Find the line with "Task: Open 'More" in the data below. Repeat it and every line after it exactly, but not the pictures.

[Collected data entries]
□ □ □

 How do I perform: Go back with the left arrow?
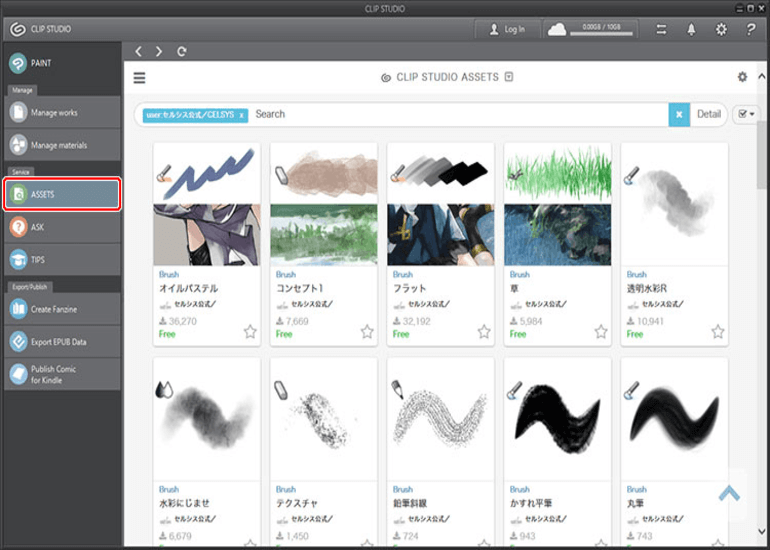[x=139, y=51]
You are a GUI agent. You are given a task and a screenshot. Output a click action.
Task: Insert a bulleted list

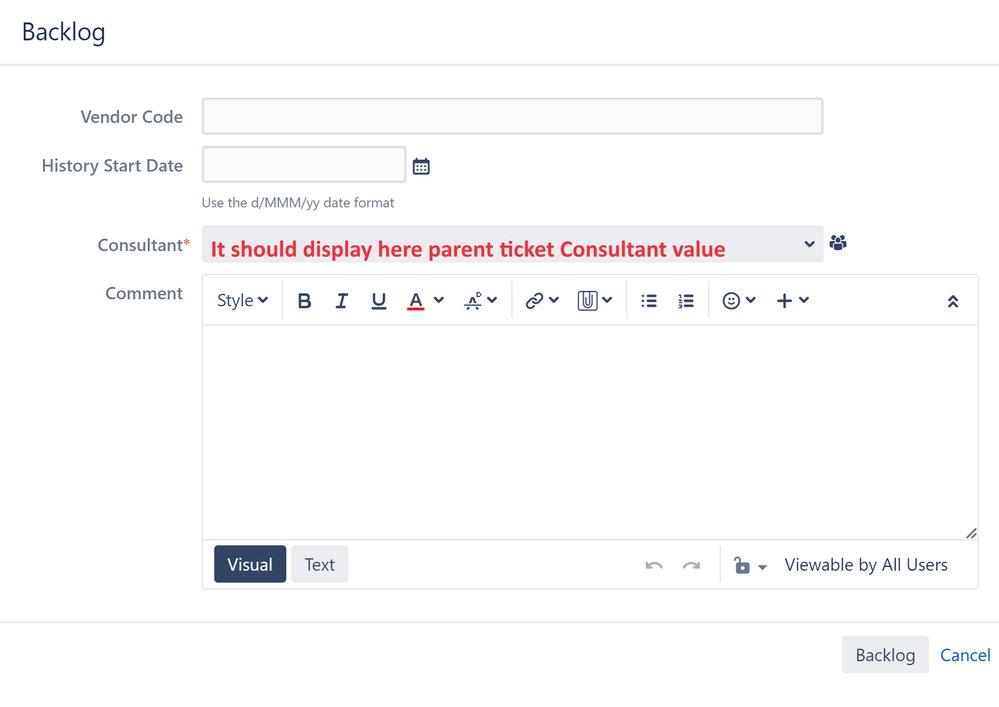(x=648, y=300)
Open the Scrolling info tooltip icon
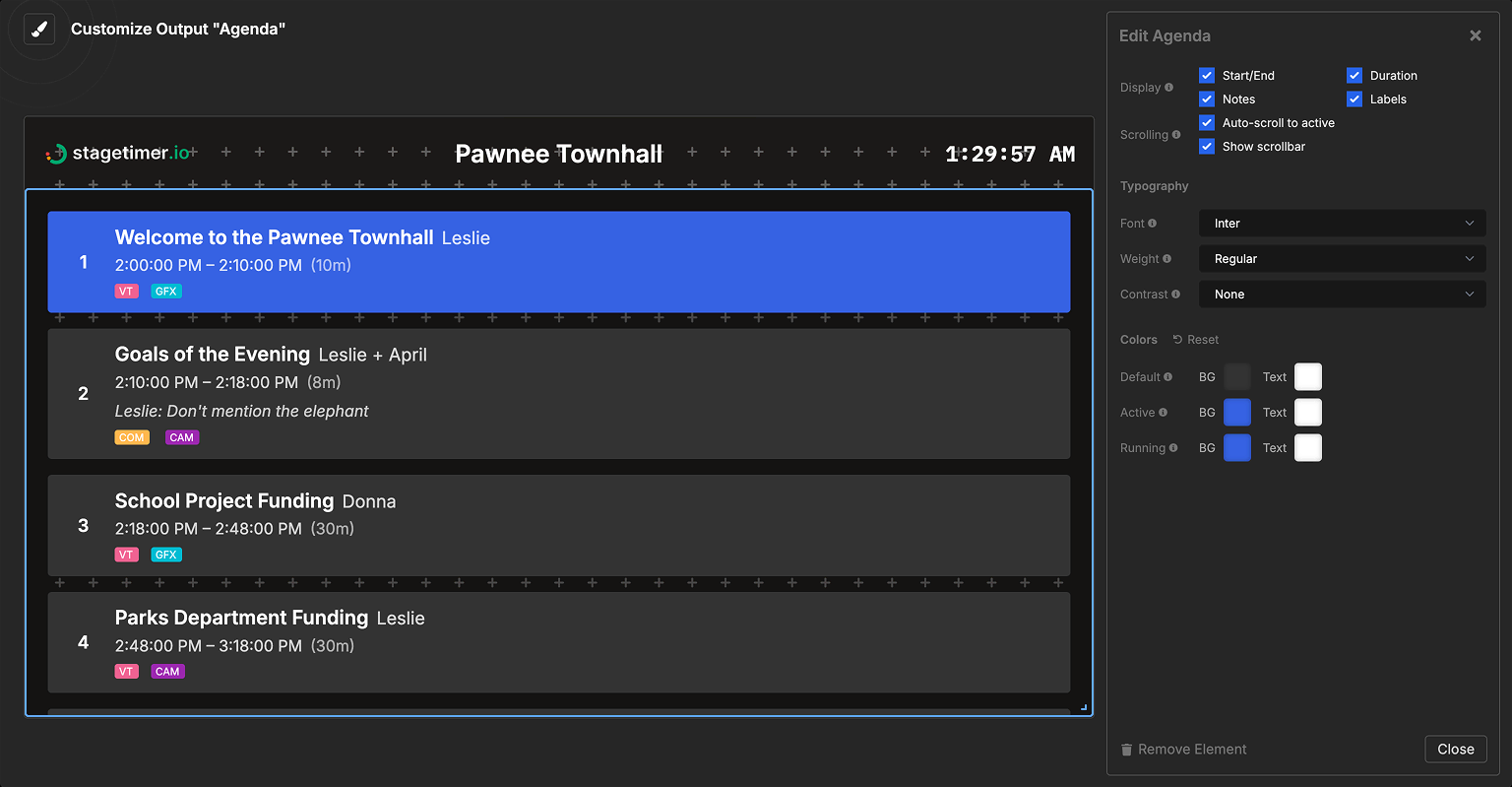This screenshot has width=1512, height=787. [x=1177, y=134]
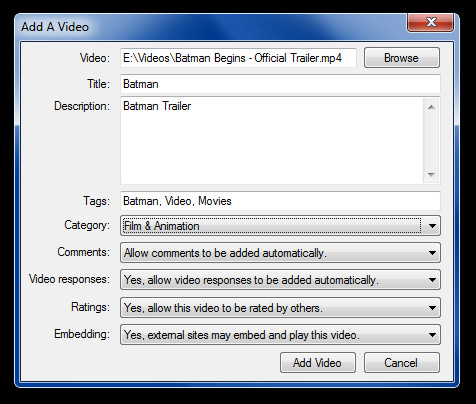Open the Embedding dropdown
This screenshot has height=404, width=476.
click(280, 334)
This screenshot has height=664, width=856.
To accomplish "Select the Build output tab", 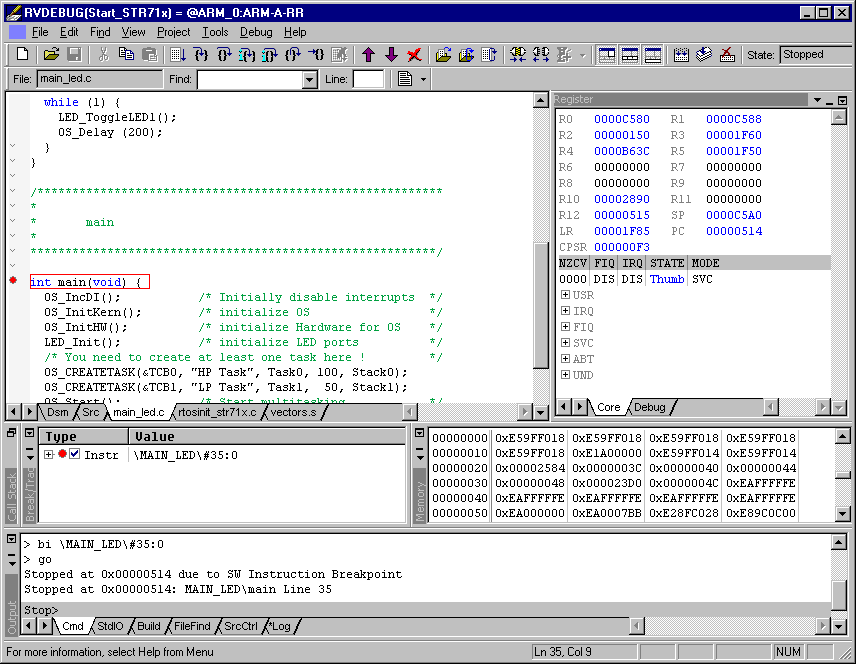I will (x=149, y=626).
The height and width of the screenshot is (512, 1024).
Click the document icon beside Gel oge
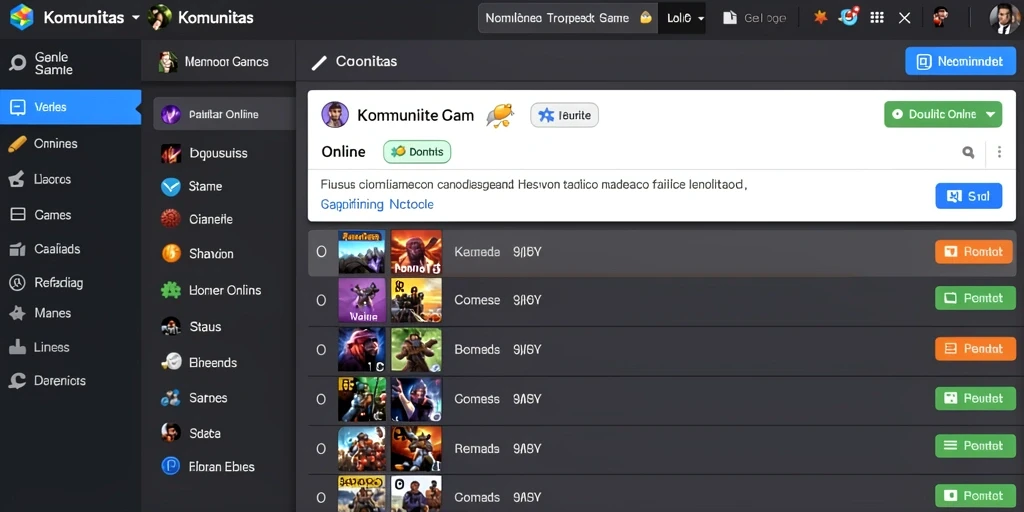point(729,18)
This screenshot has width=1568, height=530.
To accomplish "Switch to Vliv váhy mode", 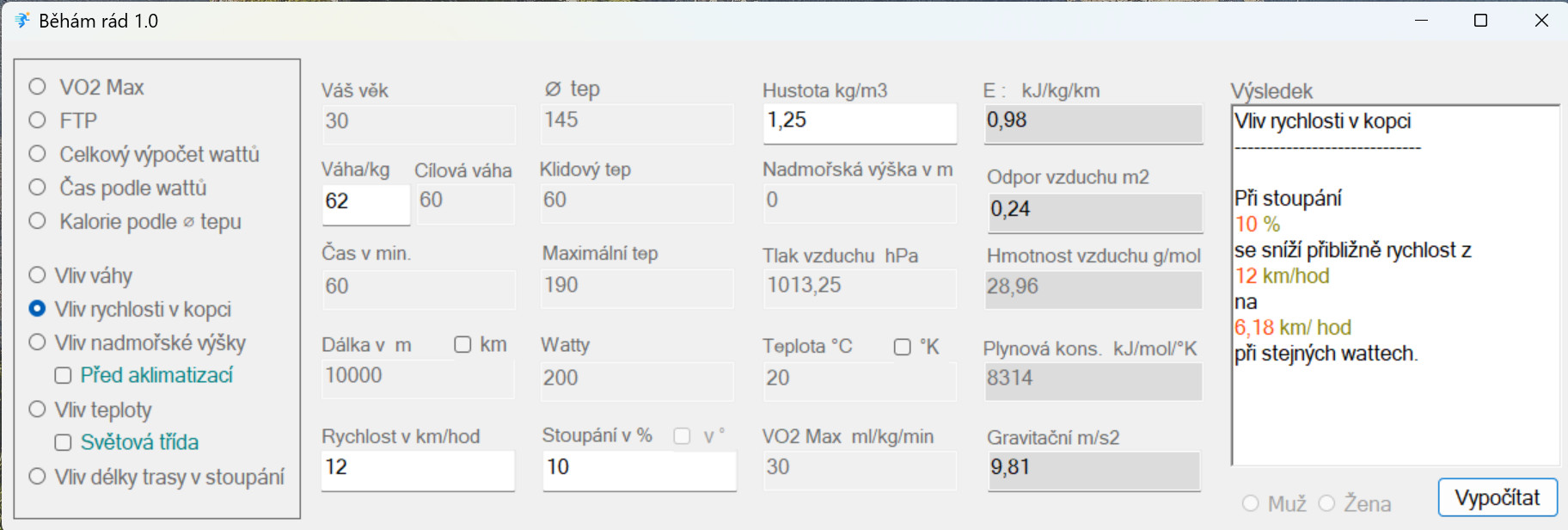I will [38, 275].
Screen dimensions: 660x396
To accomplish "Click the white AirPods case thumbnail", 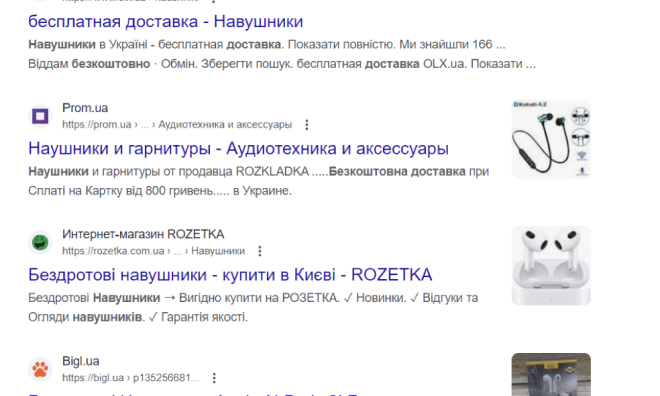I will tap(551, 266).
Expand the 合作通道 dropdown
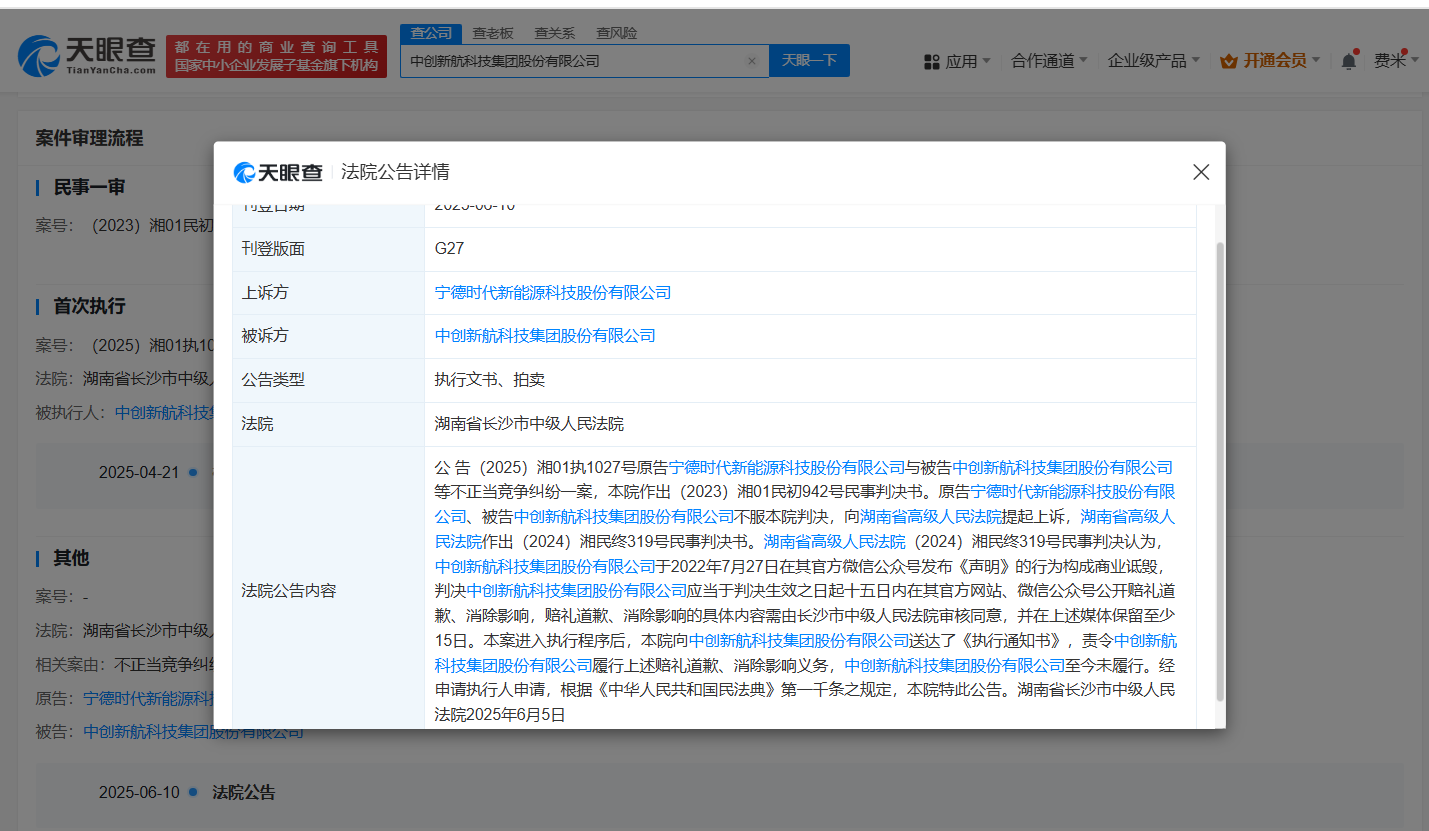This screenshot has height=831, width=1429. [1049, 61]
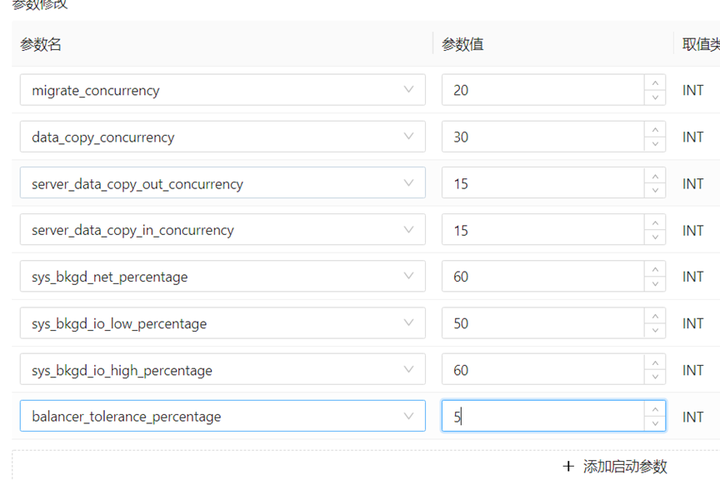
Task: Decrease the migrate_concurrency value with down arrow
Action: click(655, 98)
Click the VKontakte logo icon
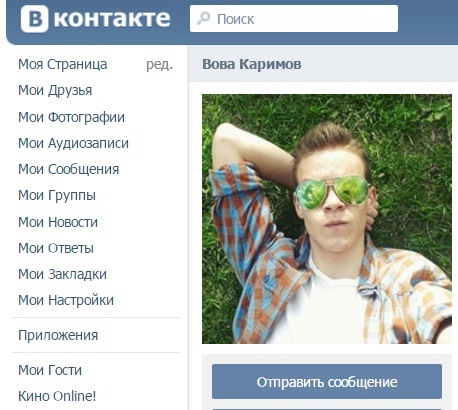Screen dimensions: 458x410 click(x=35, y=19)
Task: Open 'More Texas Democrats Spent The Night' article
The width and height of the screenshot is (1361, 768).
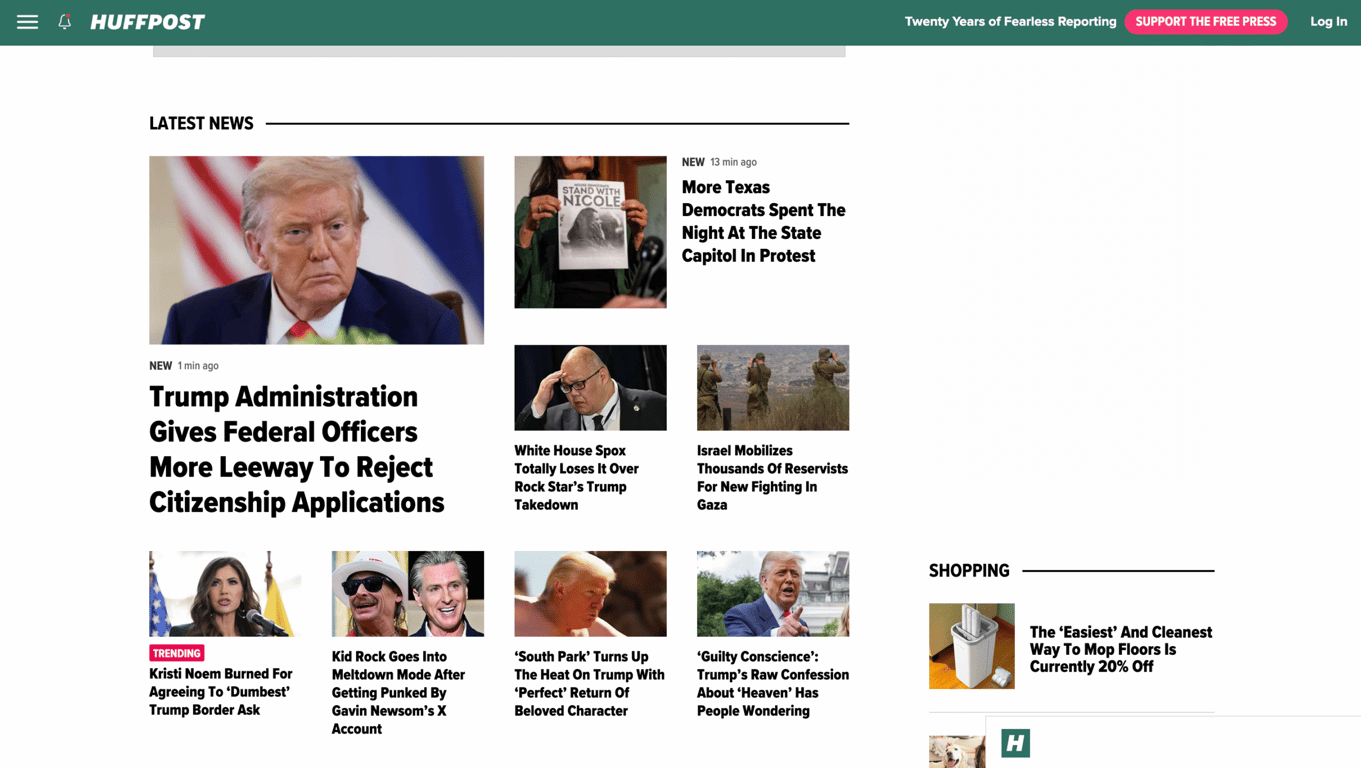Action: click(763, 221)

□ □ □

__RESULT OF THIS EXERCISE__:
Task: Open 'More Texas Democrats Spent The Night' article
The width and height of the screenshot is (1361, 768).
Action: click(763, 221)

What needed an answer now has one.